ACTIVITY =
Retype the data that follows exactly. No pictures belong in the copy.

EXTRACTED ENTRIES =

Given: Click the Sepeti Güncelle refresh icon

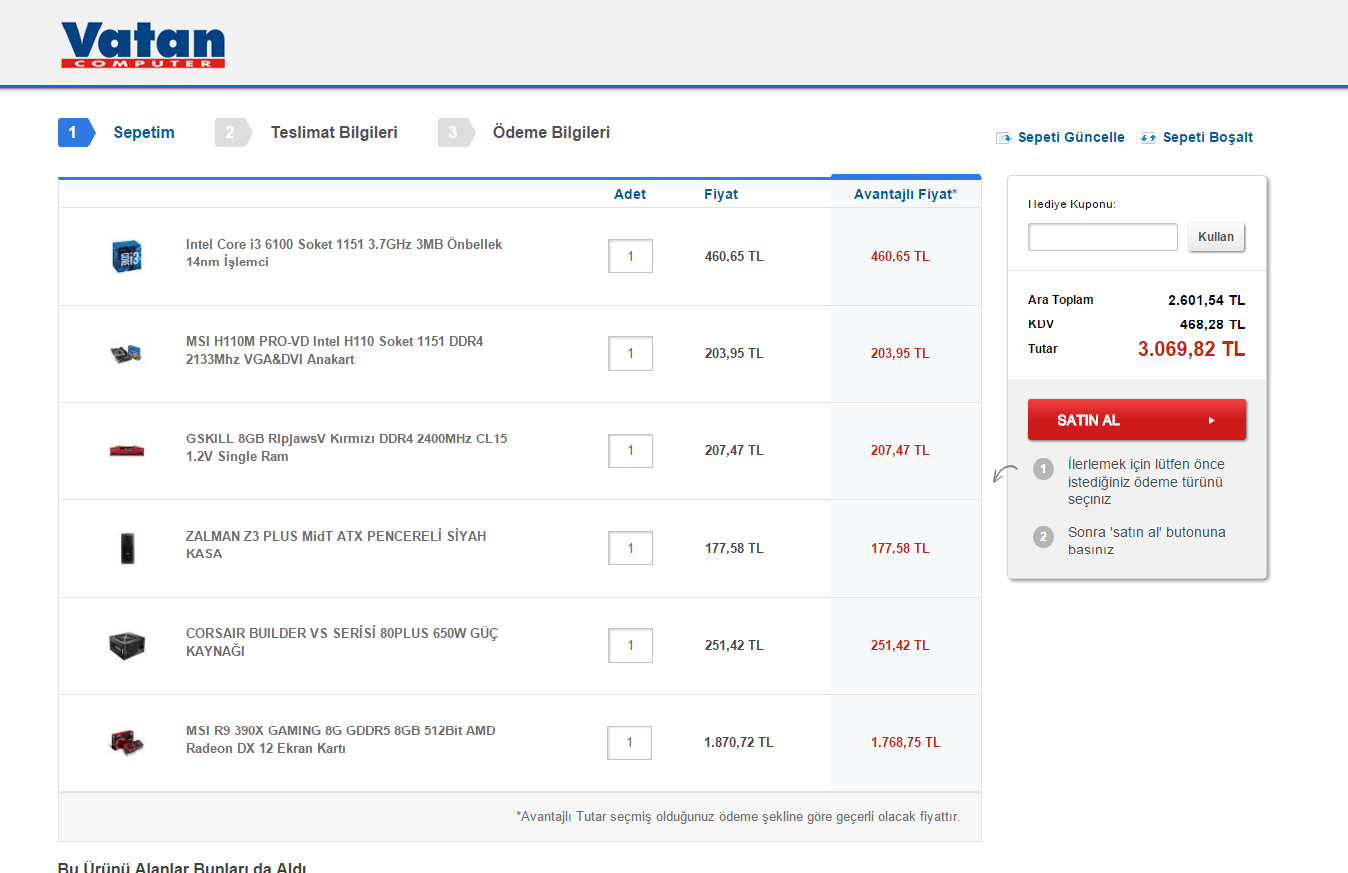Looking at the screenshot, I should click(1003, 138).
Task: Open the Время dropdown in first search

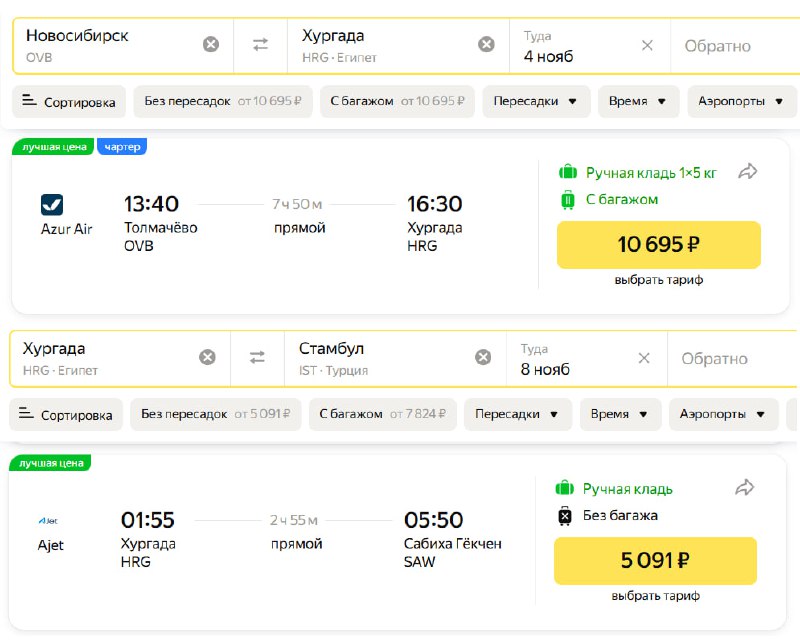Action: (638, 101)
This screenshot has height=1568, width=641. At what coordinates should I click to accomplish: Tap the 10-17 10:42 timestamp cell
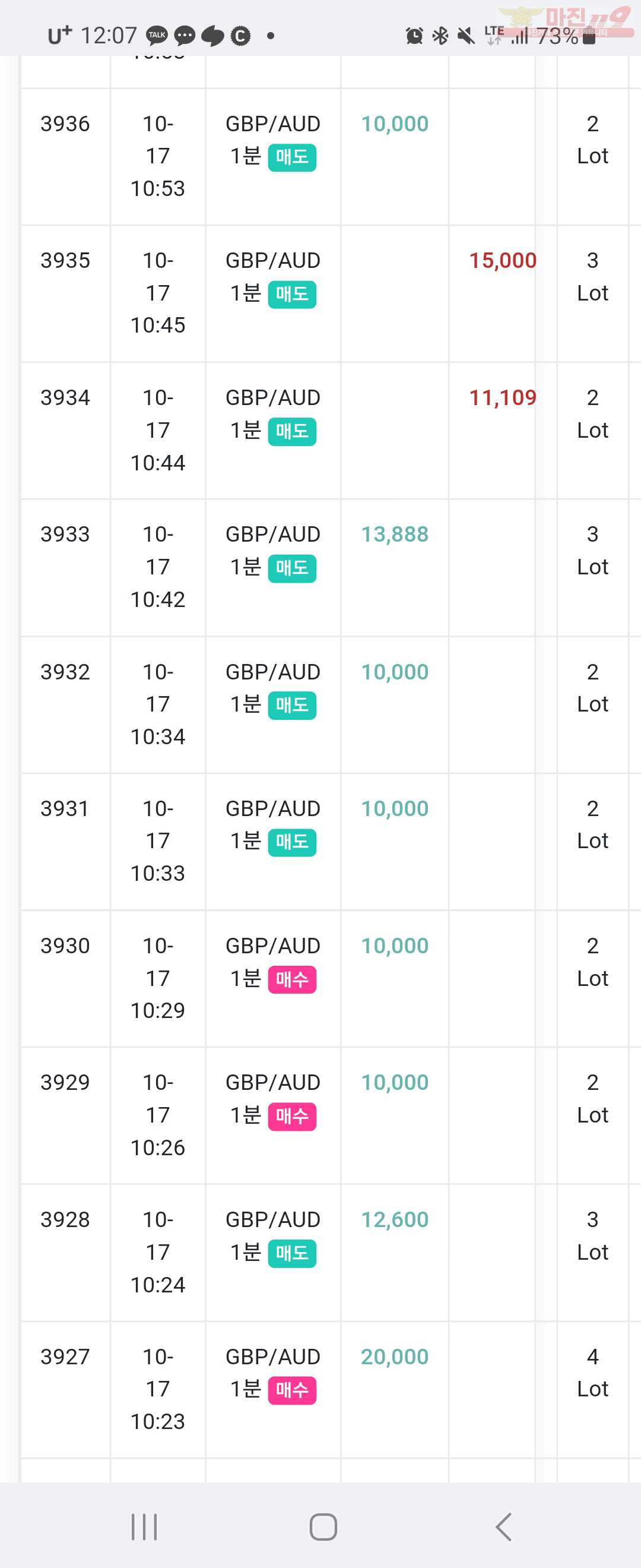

RESULT OF THE EXERCISE =
Given: Click the Sepeti Güncelle refresh icon

Looking at the screenshot, I should click(1003, 138).
Task: Open the Время dropdown in first search

Action: (638, 101)
This screenshot has height=1568, width=641. At what coordinates should I click to accomplish: Tap the 10-17 10:42 timestamp cell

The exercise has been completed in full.